MolTRES: Improving Chemical Language Representation Learning for Molecular Property Prediction
This addresses a bottleneck in drug and materials design by improving molecular property prediction, though it appears incremental as it builds on existing Transformer-based methods.
The paper tackles overfitting and scalability issues in chemical language representation learning for molecular property prediction by introducing MolTRES, which uses generator-discriminator training and external knowledge integration, resulting in outperforming state-of-the-art models on popular tasks.
Chemical representation learning has gained increasing interest due to the limited availability of supervised data in fields such as drug and materials design. This interest particularly extends to chemical language representation learning, which involves pre-training Transformers on SMILES sequences -- textual descriptors of molecules.
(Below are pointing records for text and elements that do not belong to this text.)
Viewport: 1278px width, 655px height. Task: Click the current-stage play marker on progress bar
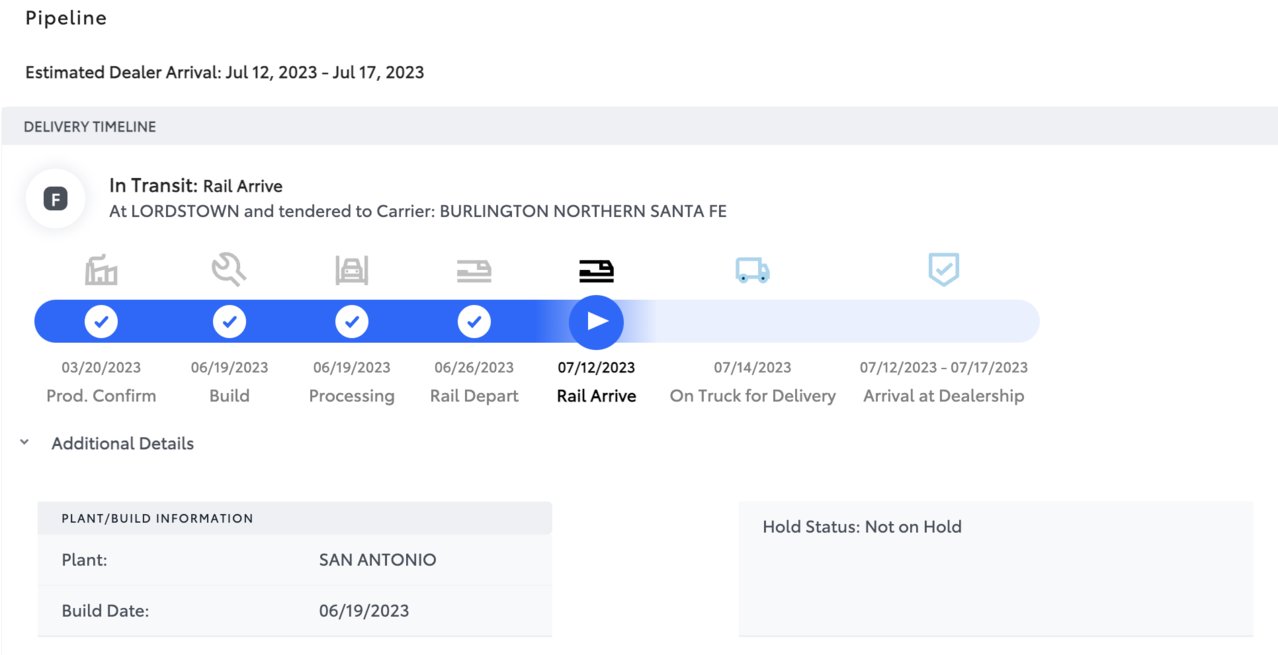point(596,322)
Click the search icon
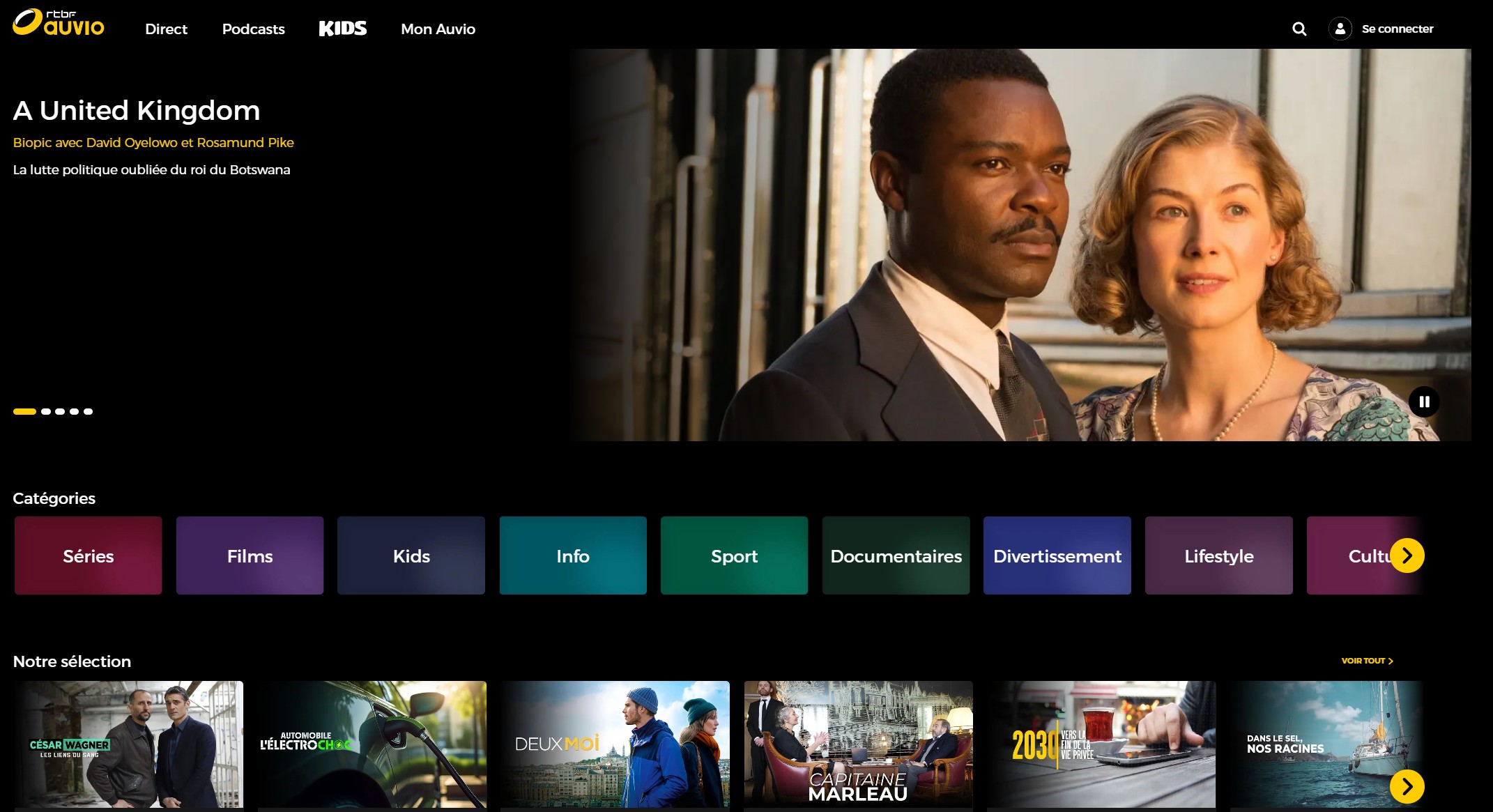The image size is (1493, 812). tap(1299, 28)
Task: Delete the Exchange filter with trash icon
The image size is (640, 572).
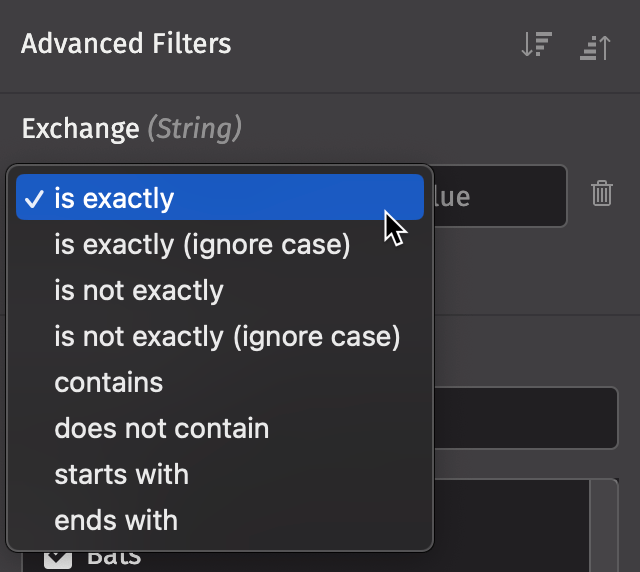Action: click(601, 194)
Despite its success in molecular property prediction, current practices often lead to overfitting and limited scalability due to early convergence. In this paper, we introduce a novel chemical language representation learning framework, called MolTRES, to address these issues. MolTRES incorporates generator-discriminator training, allowing the model to learn from more challenging examples that require structural understanding. In addition, we enrich molecular representations by transferring knowledge from scientific literature by integrating external materials embedding. Experimental results show that our model outperforms existing state-of-the-art models on popular molecular property prediction tasks.